TASK PROMPT: Lay out the stretch from the line containing "coordinates (1269, 164)." through the line containing "What are the" in the listing as a numbered list, skipping any blank lines.

***** RECORDED DATA *****

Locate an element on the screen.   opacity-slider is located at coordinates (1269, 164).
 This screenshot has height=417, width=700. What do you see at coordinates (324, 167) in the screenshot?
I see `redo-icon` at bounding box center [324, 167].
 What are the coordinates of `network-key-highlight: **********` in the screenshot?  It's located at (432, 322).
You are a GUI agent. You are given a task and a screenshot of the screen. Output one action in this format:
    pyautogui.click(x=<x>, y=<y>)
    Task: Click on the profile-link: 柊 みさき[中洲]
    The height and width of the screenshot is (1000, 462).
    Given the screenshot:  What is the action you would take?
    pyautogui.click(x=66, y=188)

*****
***** RECORDED DATA *****

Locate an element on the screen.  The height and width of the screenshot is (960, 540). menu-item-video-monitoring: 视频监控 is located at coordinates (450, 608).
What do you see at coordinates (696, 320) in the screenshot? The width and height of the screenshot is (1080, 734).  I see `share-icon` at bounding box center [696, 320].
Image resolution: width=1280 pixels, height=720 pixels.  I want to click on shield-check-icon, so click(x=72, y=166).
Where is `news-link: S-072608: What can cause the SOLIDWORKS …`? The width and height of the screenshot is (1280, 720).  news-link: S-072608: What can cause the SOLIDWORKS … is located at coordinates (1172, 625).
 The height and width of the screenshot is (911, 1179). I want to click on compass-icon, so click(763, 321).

*****

FINISHED EXERCISE:
1. Locate an element on the screen.   opacity-slider is located at coordinates (1269, 164).
2.  This screenshot has height=417, width=700. What do you see at coordinates (324, 167) in the screenshot?
3. I see `redo-icon` at bounding box center [324, 167].
4.  What are the coordinates of `network-key-highlight: **********` in the screenshot?  It's located at (432, 322).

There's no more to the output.